What you need to do:
Where the line containing "Task: Open the Semrush" appears, start repeating, and continue exactly through the last line below, adding nothing. Include no pictures.

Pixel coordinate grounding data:

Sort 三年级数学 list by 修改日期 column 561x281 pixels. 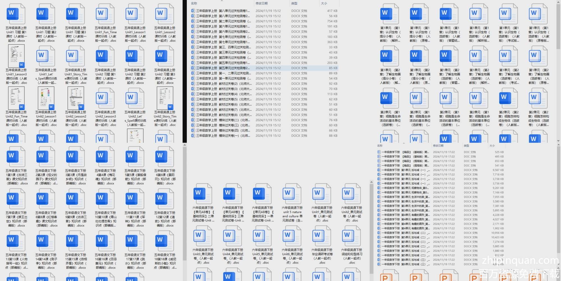(x=261, y=3)
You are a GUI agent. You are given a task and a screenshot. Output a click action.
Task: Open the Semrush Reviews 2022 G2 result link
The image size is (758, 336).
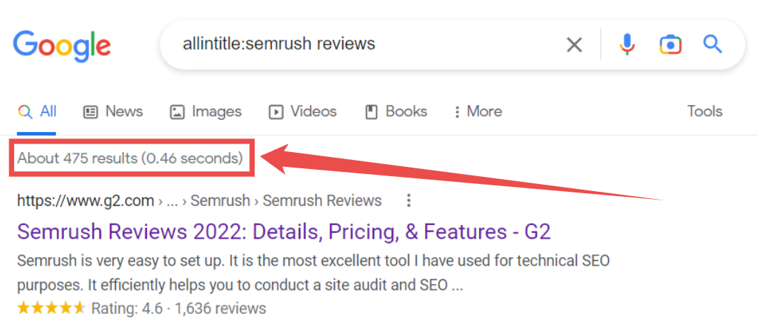click(284, 232)
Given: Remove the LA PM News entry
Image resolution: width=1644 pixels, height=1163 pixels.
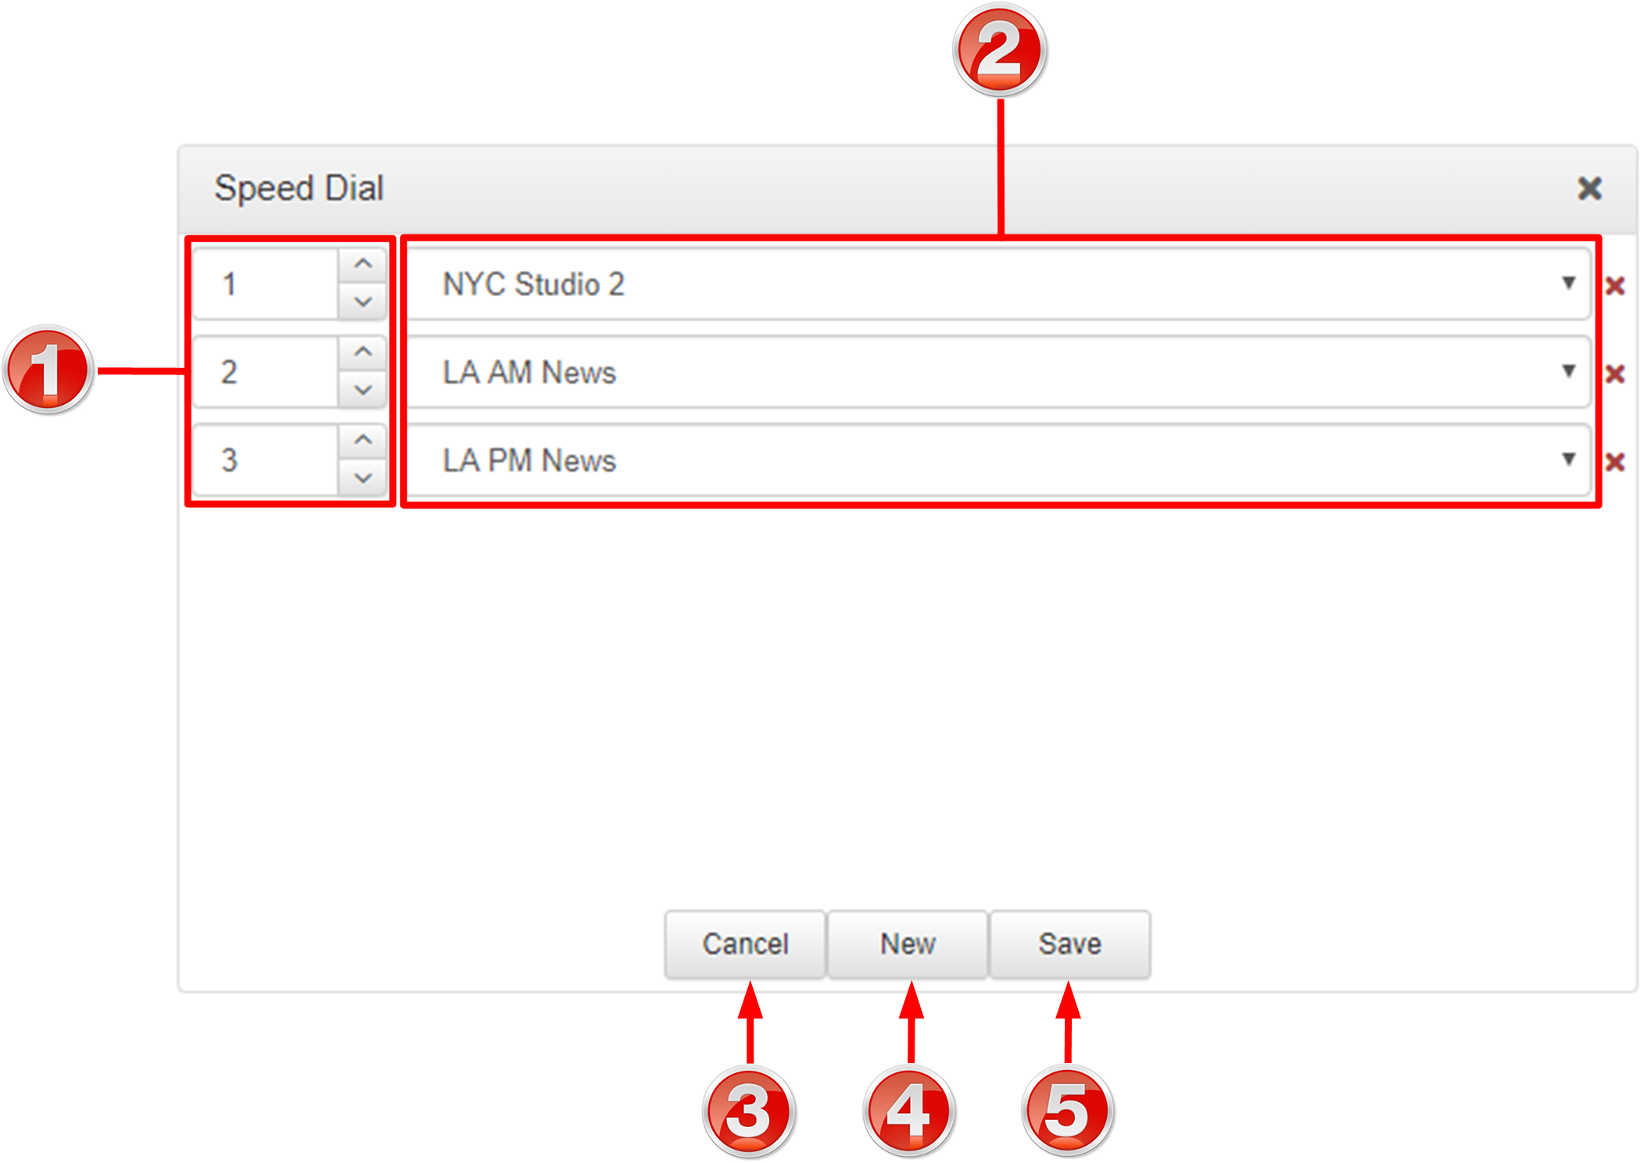Looking at the screenshot, I should point(1615,462).
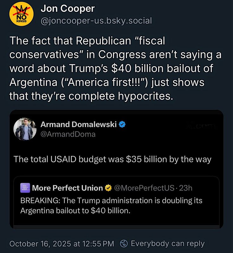
Task: Open the Everybody can reply setting
Action: pyautogui.click(x=167, y=244)
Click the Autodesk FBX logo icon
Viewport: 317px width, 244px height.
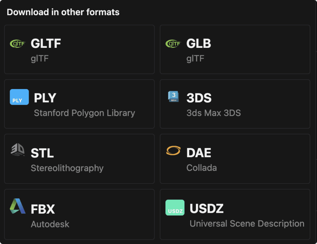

Written answer:
Task: Open the Semrush Reviews 2022 G2 result link
The image size is (758, 336).
click(284, 232)
Given: Remove the LA PM News entry
Image resolution: width=1644 pixels, height=1163 pixels.
Looking at the screenshot, I should point(1615,462).
Task: Open the Everybody can reply setting
Action: pyautogui.click(x=167, y=244)
Click the Autodesk FBX logo icon
Viewport: 317px width, 244px height.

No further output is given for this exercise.